Überhaupt könnten die Ansätze der Länder unterschiedlicher kaum sein. Italien setzt auf Gemälde von Caravaggio oder Tintoretto und erstmals gezeigte Manuskripte von Leonardo da Vinci.
Frankreich verzichtet gleich ganz auf einen wissenschaftlichen Ansatz und ignoriert das offizielle Expo-Motto. Stattdessen zeigt es Koffer und Taschen einer Luxusmarke sowie Abendroben eines berühmten Couturiers, beides natürlich wichtige Geldgeber. Europäische Besucher rümpfen die Nase, japanischen gefällt dies durchaus. «Das ist es, was wir uns unter Frankreich vorstellen», lautet der Tenor.
Applaus für Trump
Die Schweiz hat in Japan ein anderes, aber ebenfalls sehr positives Image. Tradition und Innovationskraft verbinden die beiden wirtschaftlich starken Nationen. «Wir verbinden die Schweiz mit Vertrauen, Qualität, Präzision und Innovation», sagt Megumi Nakai. «Aber auch mit Sorge und Verantwortung für die Umwelt und Schönheit der Natur.»

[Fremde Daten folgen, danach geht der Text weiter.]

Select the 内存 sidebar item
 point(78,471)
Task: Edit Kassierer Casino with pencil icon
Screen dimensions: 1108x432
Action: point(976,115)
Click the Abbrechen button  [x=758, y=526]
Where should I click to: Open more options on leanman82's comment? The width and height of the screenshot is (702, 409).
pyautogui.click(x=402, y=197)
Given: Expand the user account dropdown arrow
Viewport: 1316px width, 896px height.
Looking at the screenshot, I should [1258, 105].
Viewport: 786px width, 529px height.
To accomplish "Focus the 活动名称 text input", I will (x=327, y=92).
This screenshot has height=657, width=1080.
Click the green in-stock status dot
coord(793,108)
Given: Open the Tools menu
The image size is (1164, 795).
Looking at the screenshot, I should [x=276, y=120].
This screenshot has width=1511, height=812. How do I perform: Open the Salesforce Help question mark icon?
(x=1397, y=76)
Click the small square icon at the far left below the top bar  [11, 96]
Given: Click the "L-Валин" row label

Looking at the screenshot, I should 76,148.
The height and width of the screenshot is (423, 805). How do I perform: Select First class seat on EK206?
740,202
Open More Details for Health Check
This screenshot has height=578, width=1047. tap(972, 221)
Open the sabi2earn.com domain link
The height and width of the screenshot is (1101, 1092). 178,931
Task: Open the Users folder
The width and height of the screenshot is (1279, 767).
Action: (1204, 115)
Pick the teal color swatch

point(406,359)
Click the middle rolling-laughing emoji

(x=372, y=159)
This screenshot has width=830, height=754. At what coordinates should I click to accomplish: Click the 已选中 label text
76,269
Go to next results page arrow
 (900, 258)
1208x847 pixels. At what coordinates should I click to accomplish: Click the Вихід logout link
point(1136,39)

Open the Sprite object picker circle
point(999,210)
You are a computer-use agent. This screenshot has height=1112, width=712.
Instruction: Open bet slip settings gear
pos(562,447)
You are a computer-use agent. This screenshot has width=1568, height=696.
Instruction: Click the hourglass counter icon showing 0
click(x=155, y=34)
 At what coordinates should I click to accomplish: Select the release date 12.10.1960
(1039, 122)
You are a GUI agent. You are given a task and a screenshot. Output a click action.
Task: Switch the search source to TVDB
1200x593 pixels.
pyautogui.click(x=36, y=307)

Auf letzteres setzen im Übrigen auch die Pavillons der USA und Kanadas, die mit schönen Landschaften und Städten zu punkten versuchen. Bei den Amerikanern erlebt man den Start einer Rakete ziemlich hautnah mit und wird gewohnt grossspurig von Donald Trump begrüsst. «Das goldene Zeitalter Amerikas ist nun angebrochen», verspricht der US-Präsident per Videobotschaft – und erntet dafür auf der englischsprachigen Tour spontanen Applaus.
Rund um die Länderpavillons zieht sich ein 20 Meter hoher «Ring» aus Holz, auf dem man das Gelände in gut zwei Kilometern zu Fuss umrunden kann – die grösste Holzkonstruktion der Welt, mit alten Techniken unter Mithilfe neuer Technologien erbaut. Ausserhalb des Rings stehen die Eventhalle, Themenpavillons und der riesige Souvenirshop. Die Schlange davor bedeutet geschätzt drei Stunden Wartezeit, der Europäer wird sein Erinnerungsstück wohl eher online bestellen.
«Unser Ziel ist eigentlich schon, die Wartezeiten so kurz wie möglich zu halten», sagt Megumi Nakai. «Aber die Leute stehen an, weil sie sich spannende Ausstellungen anschauen wollen. Und es ist in Japan nicht ungewöhnlich, für beliebte Attraktionen anzustehen.» Sie seien mit dem Besucheraufmarsch und den Reaktionen auf jeden Fall sehr zufrieden. Der Durchschnitts-Japaner ist geduldiger als der gewöhnliche Europäer. Da trifft es sich gut, stammen nur rund zehn Prozent der Expo-Besucher aus dem Ausland.
Nach dem Besuch ist auch die U-Bahn voll, aber gewohnt effizient. Und der Kleber mit der Kinderfigur, die an der Wagentür davor warnt, sich die Finger einzuklemmen, sieht Heidi verblüffend ähnlich.